RAX: ffff880001b0f088 RBX: ffffffff8170d4d0 RCX: ffff88011e574b80
RDX: 0000000000000000 RSI: 00000000000000d0 RDI: 00000000000002d0
RBP: 0000000000000296 R08: 0000000000000014 R09: ffff88011e574800
R10: 0000000000000001 R11: ffff880001a12008 R12: 00000000000000d0
R13: 0000000000000003 R14: ffffffff81064abb R15: ffffc90010729d68


We can see that R13 contains the invalid pointer which matches the reported dereference:


BUG: unable to handle kernel NULL pointer dereference at 0000000000000003


Next step is to locate the resolved function:


IP: [<ffffffff810aab89>] __kmalloc_track_caller+0x69/0x110


in kernel sources:


$ make tags
$ vim -t __kmalloc_track_caller


which reveals two functions - one in mm/slab.c and one in mm/slub.c. The bug reported mentioned using CONFIG_SLUB=y so we're interested in the one in mm/slub.c:


void *__kmalloc_track_caller(size_t size, gfp_t gfpflags, unsigned long caller)
{
struct kmem_cache *s;
void *ret;

if (unlikely(size > SLUB_MAX_SIZE))
return kmalloc_large(size, gfpflags);

s = get_slab(size, gfpflags);

if (unlikely(ZERO_OR_NULL_PTR(s)))
return s;

ret = slab_alloc(s, gfpflags, -1, caller);

/* Honor the call site pointer we recieved. */
trace_kmalloc(caller, ret, size, s->size, gfpflags);

return ret;
}


Scanning the decoded machine code for some interesting instructions we find:


c: 9c pushfq
d: 5d pop %rbp
e: fa cli


which is generated code from local_irq_save() and


f: 65 48 8b 14 25 a8 d1 mov %gs:0xd1a8,%rdx


which is per-CPU data access - from which we can also deduce that CONFIG_SMP=y. Reading __kmalloc_track_caller some more, we find slab_alloc():


static __always_inline void *slab_alloc(struct kmem_cache *s,
gfp_t gfpflags, int node, unsigned long addr)
{
void **object;
struct kmem_cache_cpu *c;
unsigned long flags;

gfpflags &= gfp_allowed_mask;

lockdep_trace_alloc(gfpflags);
might_sleep_if(gfpflags & __GFP_WAIT);

if (should_failslab(s->objsize, gfpflags, s->flags))
return NULL;

local_irq_save(flags);
c = __this_cpu_ptr(s->cpu_slab);
object = c->freelist;
if (unlikely(!object || !node_match(c, node)))
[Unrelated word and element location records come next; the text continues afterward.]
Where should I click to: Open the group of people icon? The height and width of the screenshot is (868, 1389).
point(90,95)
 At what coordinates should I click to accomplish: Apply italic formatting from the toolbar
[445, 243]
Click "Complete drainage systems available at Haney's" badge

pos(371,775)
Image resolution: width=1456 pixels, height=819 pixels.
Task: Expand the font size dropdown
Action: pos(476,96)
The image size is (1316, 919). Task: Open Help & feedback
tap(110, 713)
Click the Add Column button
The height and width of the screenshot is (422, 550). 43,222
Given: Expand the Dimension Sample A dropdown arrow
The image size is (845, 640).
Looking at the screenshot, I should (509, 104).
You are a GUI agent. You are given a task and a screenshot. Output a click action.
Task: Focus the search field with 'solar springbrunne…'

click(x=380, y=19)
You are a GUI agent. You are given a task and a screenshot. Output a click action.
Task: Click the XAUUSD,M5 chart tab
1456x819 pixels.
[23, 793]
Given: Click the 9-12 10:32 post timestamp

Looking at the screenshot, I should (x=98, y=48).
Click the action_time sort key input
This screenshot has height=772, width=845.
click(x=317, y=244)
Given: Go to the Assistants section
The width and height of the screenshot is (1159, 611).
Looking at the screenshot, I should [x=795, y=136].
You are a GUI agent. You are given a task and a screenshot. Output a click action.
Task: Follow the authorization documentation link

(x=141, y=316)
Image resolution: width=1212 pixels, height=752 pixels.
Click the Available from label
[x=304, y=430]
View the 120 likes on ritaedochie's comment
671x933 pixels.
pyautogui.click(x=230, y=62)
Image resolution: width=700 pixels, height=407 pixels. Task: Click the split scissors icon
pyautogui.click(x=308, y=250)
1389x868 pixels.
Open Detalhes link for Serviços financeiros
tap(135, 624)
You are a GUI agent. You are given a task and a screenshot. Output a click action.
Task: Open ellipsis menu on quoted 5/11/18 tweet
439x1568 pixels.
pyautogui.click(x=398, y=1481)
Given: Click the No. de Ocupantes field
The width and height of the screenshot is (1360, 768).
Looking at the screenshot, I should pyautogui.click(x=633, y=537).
object = __slab_alloc(s, gfpflags, node, addr, c);

else {
c->freelist = get_freepointer(s, object);
stat(s, ALLOC_FASTPATH);
}
local_irq_restore(flags);

if (unlikely(gfpflags & __GFP_ZERO) && object)
memset(object, 0, s->objsize);

kmemcheck_slab_alloc(s, gfpflags, object, s-%gt;objsize);
kmemleak_alloc_recursive(object, s->objsize, 1, s->flags, gfpflags);

return object;
}


which has local_irq_save and a per-CPU data access:


local_irq_save(flags);
c = __this_cpu_ptr(s->cpu_slab);
object = c->freelist;
if (unlikely(!object || !node_match(c, node)))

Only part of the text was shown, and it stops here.